Mohammed Salim of the CPM has moved for breach of privilege against HRD Minister Smriti Irani.

“Using the opportunity to speak as a Minister during reply, she misled the entire nation by a statement which is far from truth and factually incorrect,” Salim said in his notice.

“This is a clear case of breach of privilege. I would like to request you to take appropriate action by allowing this notice,” he said.

Interesting to see where this goes. And whether both sides will stick to facts and act like adults debating a serious issue, or just scream over each other and indulge in theatrics.

Meanwhile, JNU continues to be under official siege, with students now needing to get the VC’s signature if they want to photocopy anything at all.

On Friday, plainclothes police picked up a photocopy machine operator in Ber Sarai, a crowded settlement between JNU and IIT Delhi known for its bookshops and eateries, and detained him for the night at a police station.

“They asked him if he had printed ‘anti-national’ posters for JNU students. Many JNU students come here to photocopy pamphlets – we don’t even read them,” said a friend of the operator.

The detainee, who didn’t want to speak, was picked up again this evening by the police’s special cell as this copy was being filed. The special cell investigates terrorism-related cases and is now handling the JNU sedition case.

Since Saturday, Ber Sarai’s shops have been refusing to photocopy pamphlets.

“We know the students, they are all familiar faces. We’ve done this work for several generations of students, often on credit. The loss of business will hurt us but it’s better than going to jail,” a photocopy shop attendant said. “Times are bad.”

 

Financing a “living memorial to failure”

February 2015: Mr Modi in Parliament:

“My political instincts tell me that MNREGA should not be discontinued,” he said, mocking the opposition benches, “because it is a living memorial to your failures. After so many years in power, all you were able to deliver is for a poor man to dig ditches a few days a month.”
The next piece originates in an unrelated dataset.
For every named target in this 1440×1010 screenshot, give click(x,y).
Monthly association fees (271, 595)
February 2016: Mr Modi’s Finance Minister Arun Jaitley in Parliament:

Rs 38,500 crore has been allocated for MNREGA schemes this year — the highest allocation by any government so far.
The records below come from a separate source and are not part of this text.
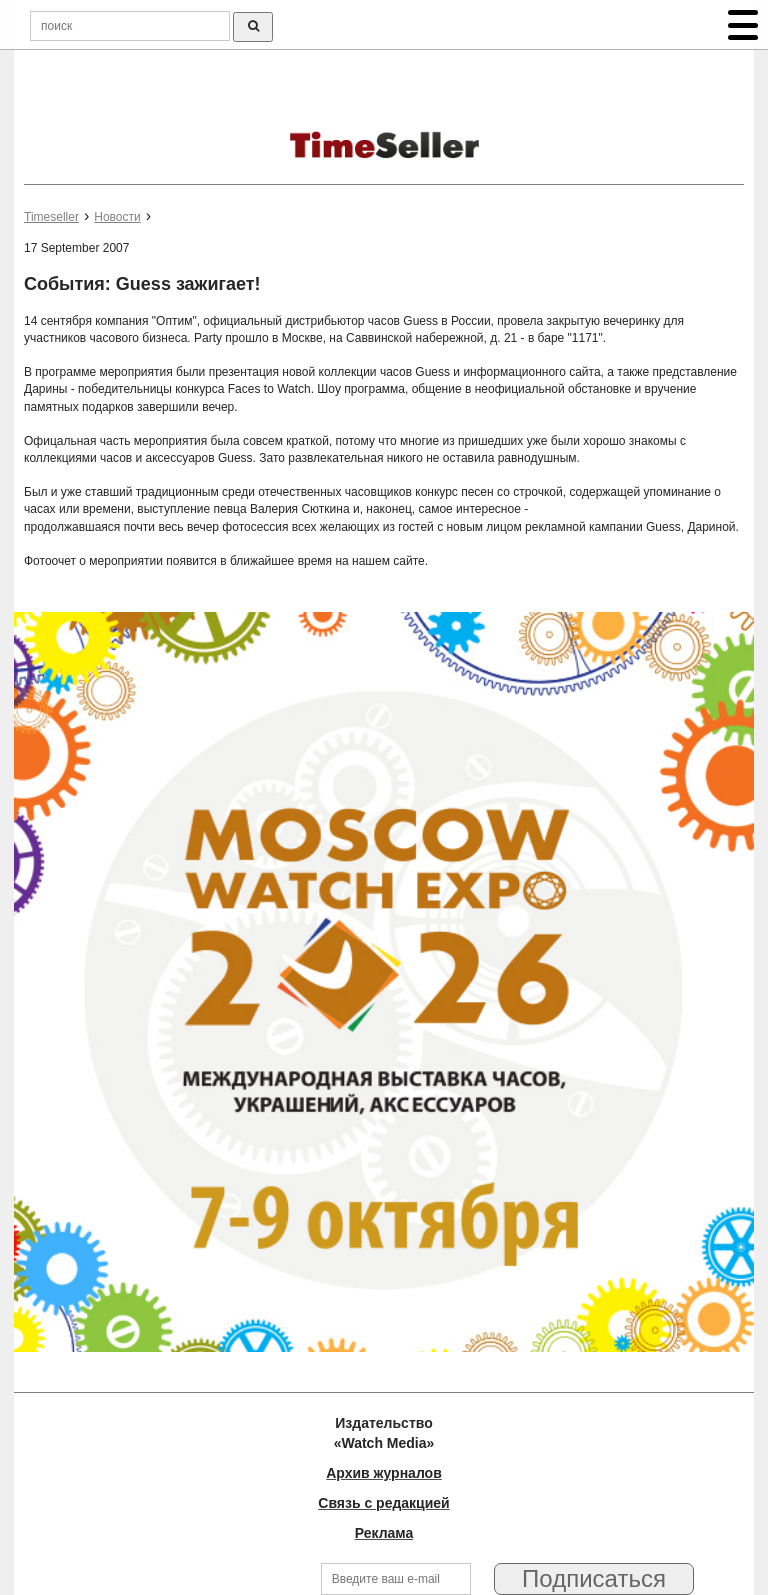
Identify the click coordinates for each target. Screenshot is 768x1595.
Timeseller (51, 217)
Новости (117, 217)
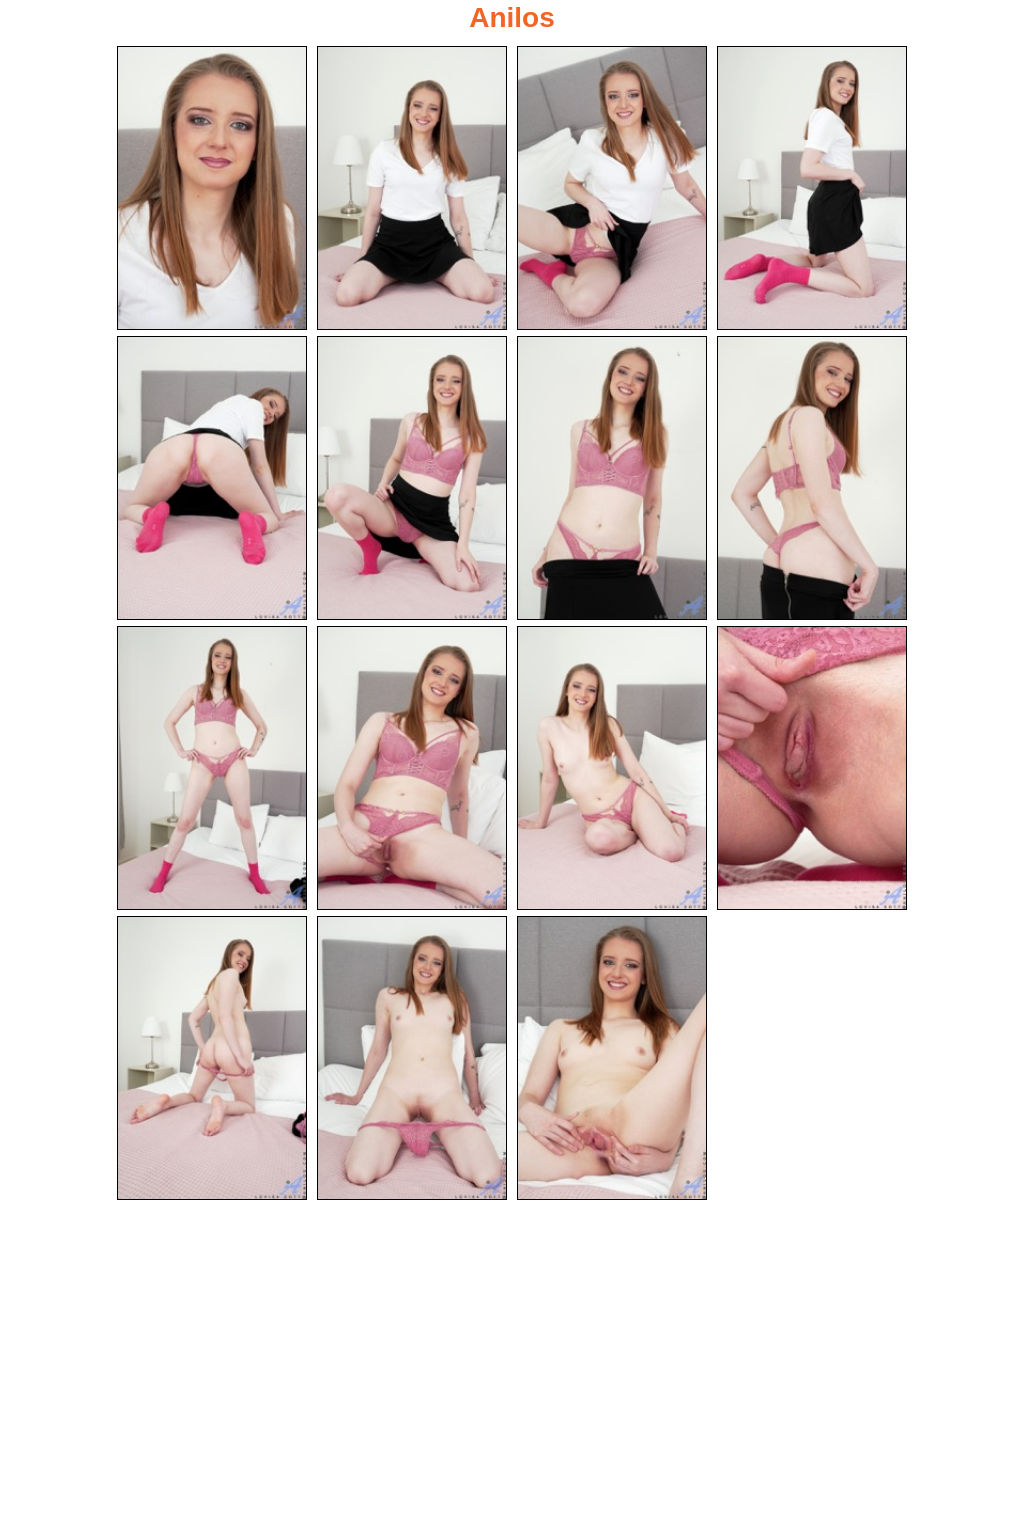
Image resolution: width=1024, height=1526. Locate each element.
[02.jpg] (412, 188)
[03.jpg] (612, 188)
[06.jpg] (412, 479)
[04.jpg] (812, 188)
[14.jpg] (412, 1061)
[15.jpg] (612, 1061)
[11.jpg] (612, 770)
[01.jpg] (212, 188)
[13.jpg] (212, 1061)
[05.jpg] (212, 479)
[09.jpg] (212, 770)
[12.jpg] (812, 770)
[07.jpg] (612, 479)
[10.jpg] (412, 770)
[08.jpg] (812, 479)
Is it fair to say this government does not seem to need any outside help when it comes to embarrassing itself?

Plus, in any case, not true:

 

Oops, she lied about that too?

An excerpt from Ms Irani’s famed speech — the one endorsed by Narendra Modi, Rajnath Singh et al:

“In our text and syllabus, we continue to perpetuate the colonial legacy of portraying ancient India, as synonymous with Hindu and Medieval India past with the Muslim.” I quote from this book, Madam Speaker. Arvind Sawantji is from Maharashtra. This book was given to Don Bosco, Matunga. The school of my colleague Piyush Goyal.
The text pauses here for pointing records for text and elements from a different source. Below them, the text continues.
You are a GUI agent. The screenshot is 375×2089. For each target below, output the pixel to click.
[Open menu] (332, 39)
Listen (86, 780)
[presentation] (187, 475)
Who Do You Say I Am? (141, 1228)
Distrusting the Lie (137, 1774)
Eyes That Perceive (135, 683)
“When we teach Shivaji, Akbar, Aurangzeb as responsible educators and animators, we need to ask which Shivaji do we need to take into the classroom.”

It is not only against Shivaji that is taught. Congress politicians allowed the killings for three days during the Sikh riots. That is also taught.

“Hindu-Christian riots in Kanya Kumari. How the propaganda of Hindu organisations target Christian minorities.”

You are teaching this to a child in the 4th standard. This is their idea of secular education. History taught to standard 6th. I quote, madam speaker.

“Kashmir is a much demonised land today…{pause} that the State militates against. The atrocities of the Indian State.”

Are we shocked that our students go to universities and say “Kashmir ki azadi tak jung ladenge..”?

A response from Don Bosco:

School principal Father Bernard Fernandes confirmed the school had stopped using the textbook around 2004. “These books were used by some of our schools on an experimental basis for a year,” said Fernandes. “But they were discontinued after a year. Today, none of our teachers use these books.”

The school authorities were surprised how Irani got a copy of the book. “Our teachers don’t use the book anymore, so we do not know how the HRD got a copy of it, claiming it was from our school,” said an official from the school.

Apparently it is not only condoms and empty liquor bottles that the BJP roots through trashcans for. Old pamphlets, textbooks unused for more than a decade — anything you can flourish in Parliament to make absurd allegations and beat the nationalist drum.